### [MATERIAL SUPPLIED]
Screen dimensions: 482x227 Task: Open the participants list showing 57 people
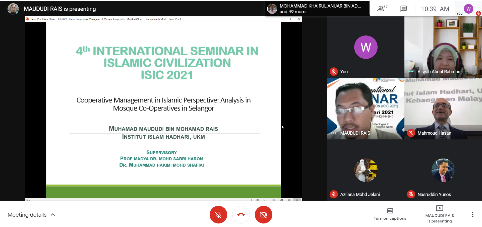pos(382,9)
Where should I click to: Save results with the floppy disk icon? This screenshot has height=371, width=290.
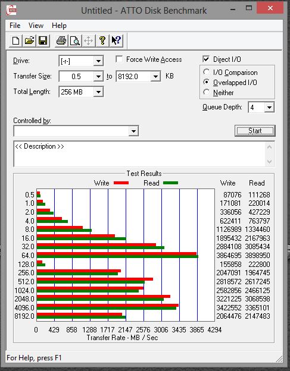coord(43,40)
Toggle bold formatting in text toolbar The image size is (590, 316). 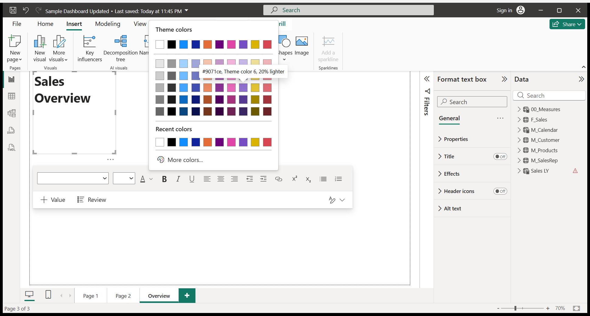point(164,179)
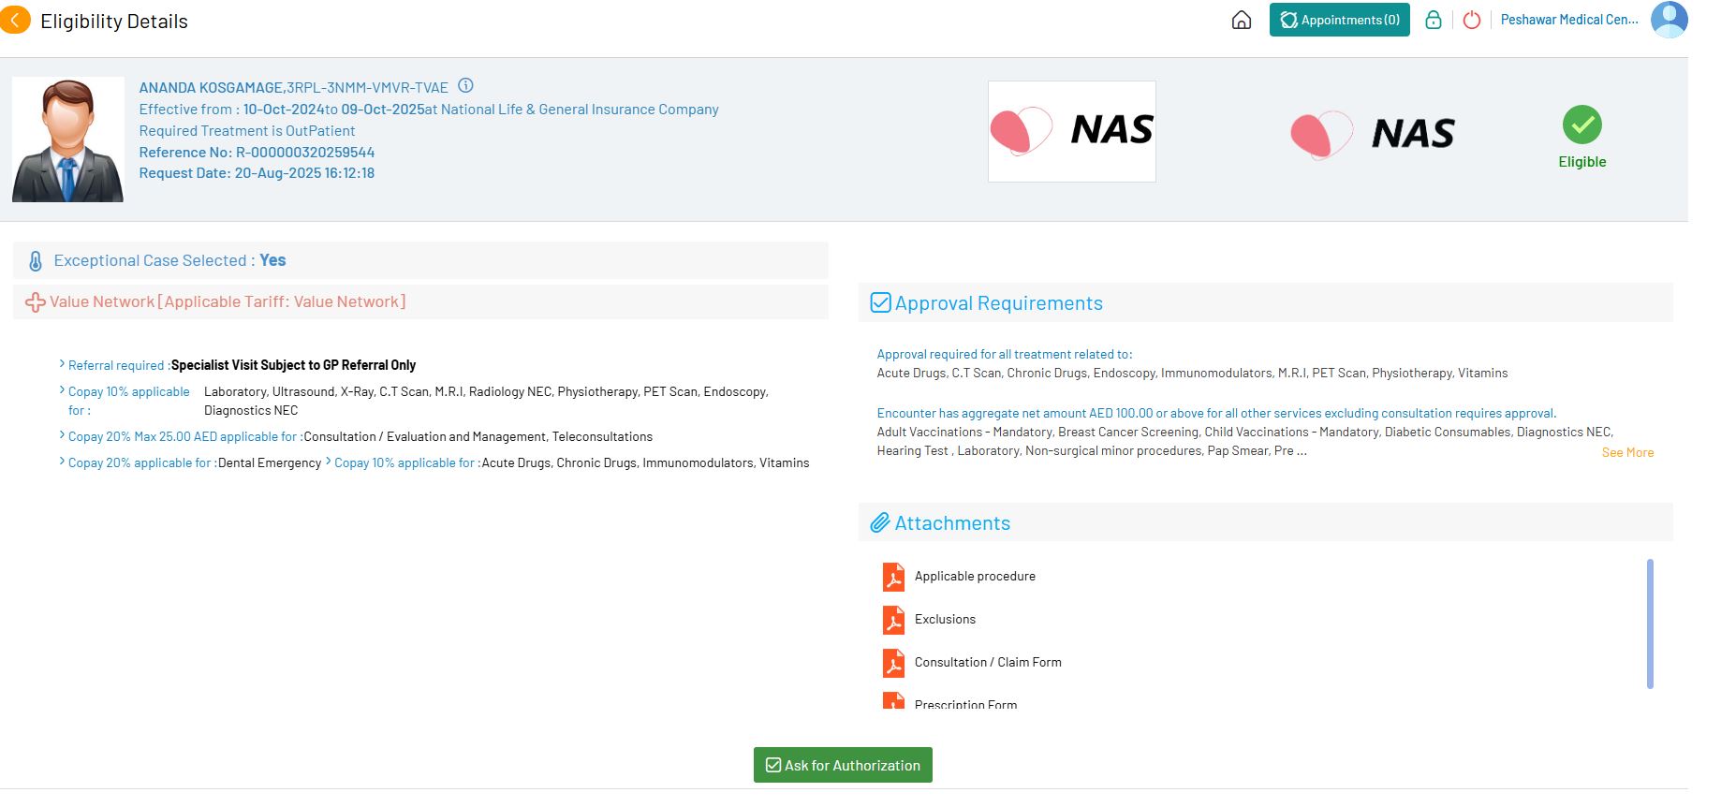Image resolution: width=1721 pixels, height=807 pixels.
Task: Click the orange back arrow button
Action: [x=15, y=20]
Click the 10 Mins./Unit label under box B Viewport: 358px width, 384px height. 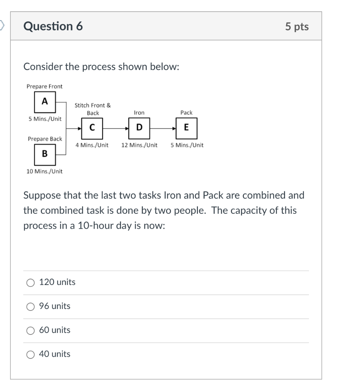coord(44,172)
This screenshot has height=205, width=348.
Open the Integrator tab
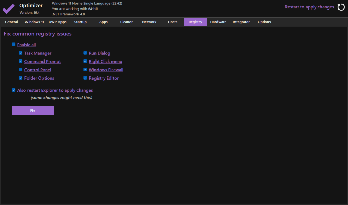tap(241, 22)
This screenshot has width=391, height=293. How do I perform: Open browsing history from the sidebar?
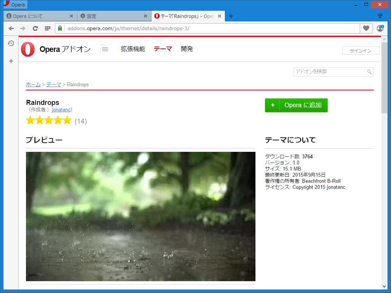(x=11, y=43)
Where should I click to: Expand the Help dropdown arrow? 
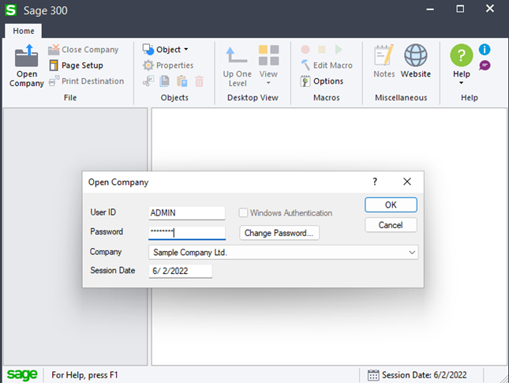[x=461, y=82]
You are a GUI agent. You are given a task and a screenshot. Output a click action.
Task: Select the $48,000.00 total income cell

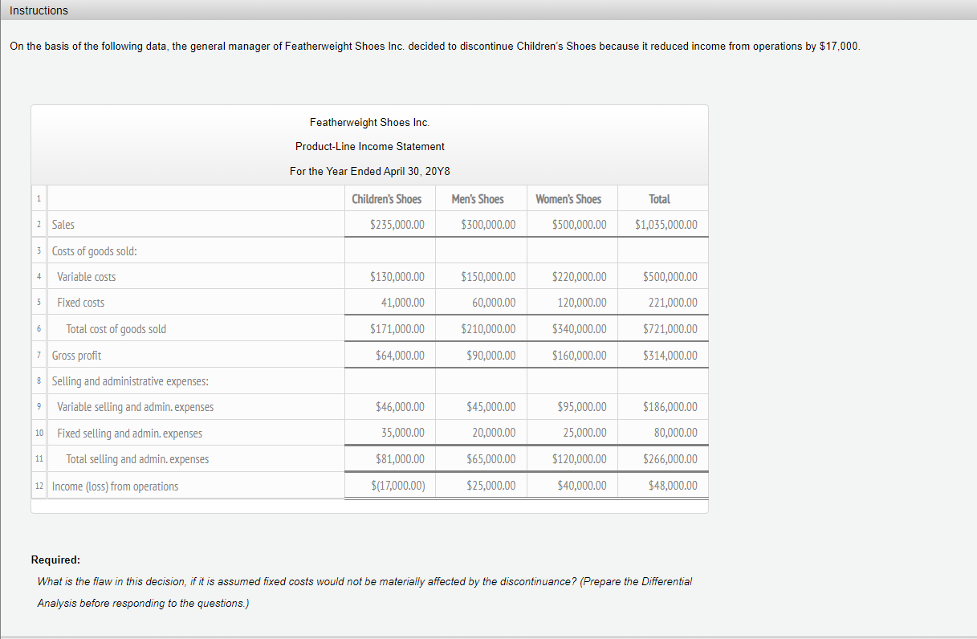[666, 484]
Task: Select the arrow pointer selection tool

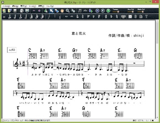Action: [52, 11]
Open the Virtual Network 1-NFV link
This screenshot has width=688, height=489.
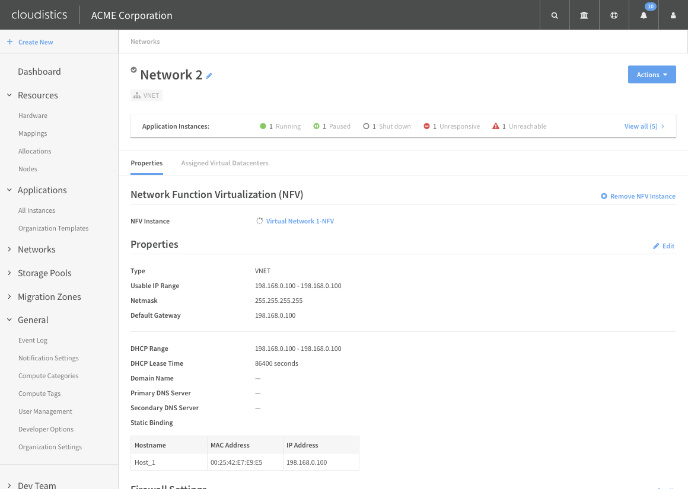point(300,220)
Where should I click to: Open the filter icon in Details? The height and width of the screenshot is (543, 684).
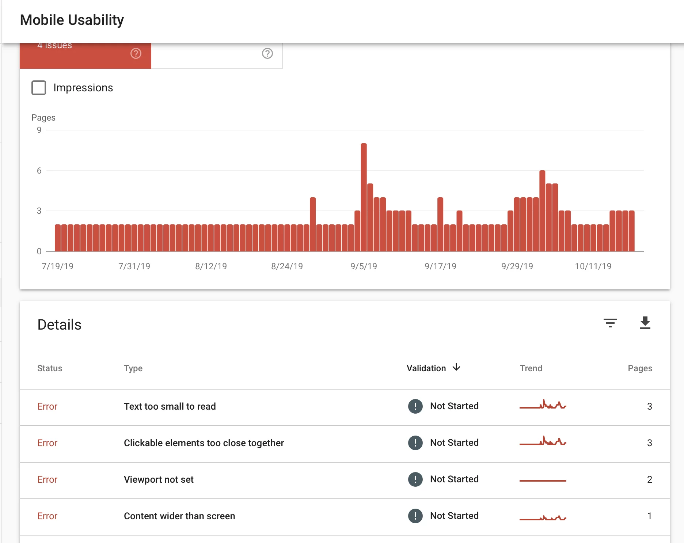610,323
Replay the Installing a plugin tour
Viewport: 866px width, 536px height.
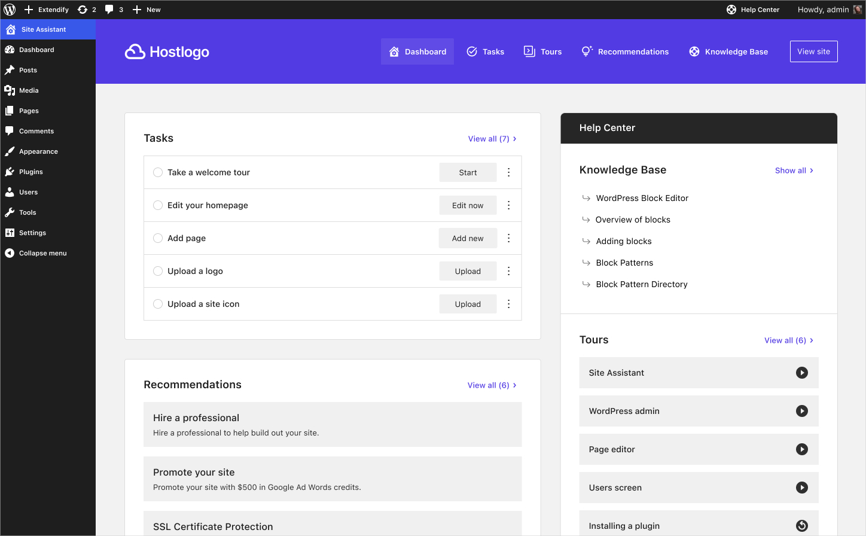(801, 526)
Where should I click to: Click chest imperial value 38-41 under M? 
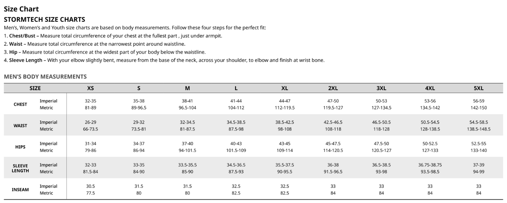tap(187, 101)
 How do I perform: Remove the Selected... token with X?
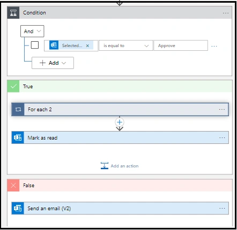(x=87, y=45)
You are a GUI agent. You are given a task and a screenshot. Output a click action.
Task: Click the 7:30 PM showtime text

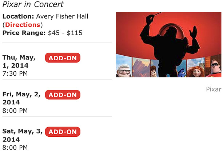tap(15, 73)
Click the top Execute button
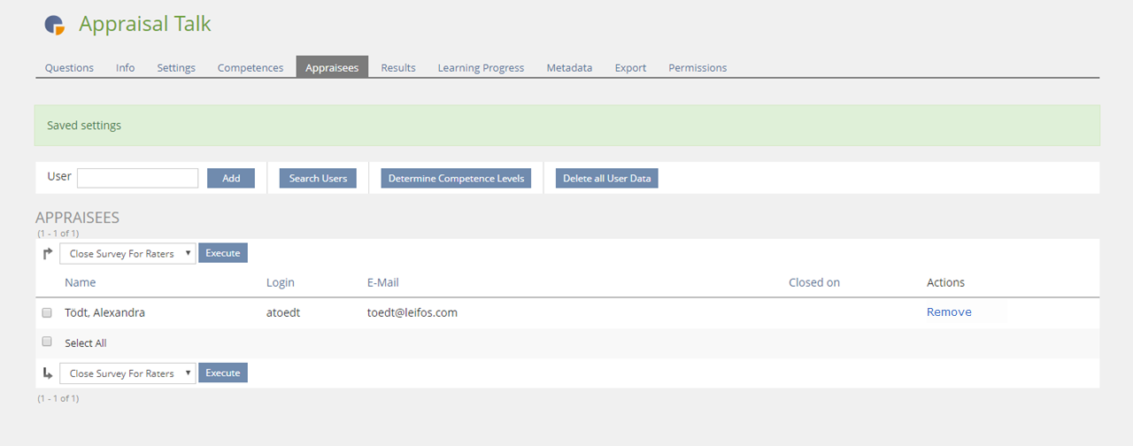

### [PROBLEM TO WORK ON]
What is needed is a word-for-word copy of the lines from the one containing "Task: Select the $48,000.00 total income cell" through the final line of the records above, both included, with the pictures left out.

### [EXERCISE RESULT]
Task: Select the $48,000.00 total income cell

[666, 484]
Task: Select the arrow pointer selection tool

Action: [52, 11]
Open the Virtual Network 1-NFV link
This screenshot has width=688, height=489.
point(300,220)
Where should I click to: Open the filter icon in Details? The height and width of the screenshot is (543, 684).
610,323
Replay the Installing a plugin tour
Viewport: 866px width, 536px height.
(801, 526)
Where should I click to: Click chest imperial value 38-41 under M? 
tap(187, 101)
 How do I perform: Remove the Selected... token with X?
(x=87, y=45)
You are a GUI agent. You are given a task and a screenshot. Output a click action.
Task: Click the 7:30 PM showtime text

tap(15, 73)
Click the top Execute button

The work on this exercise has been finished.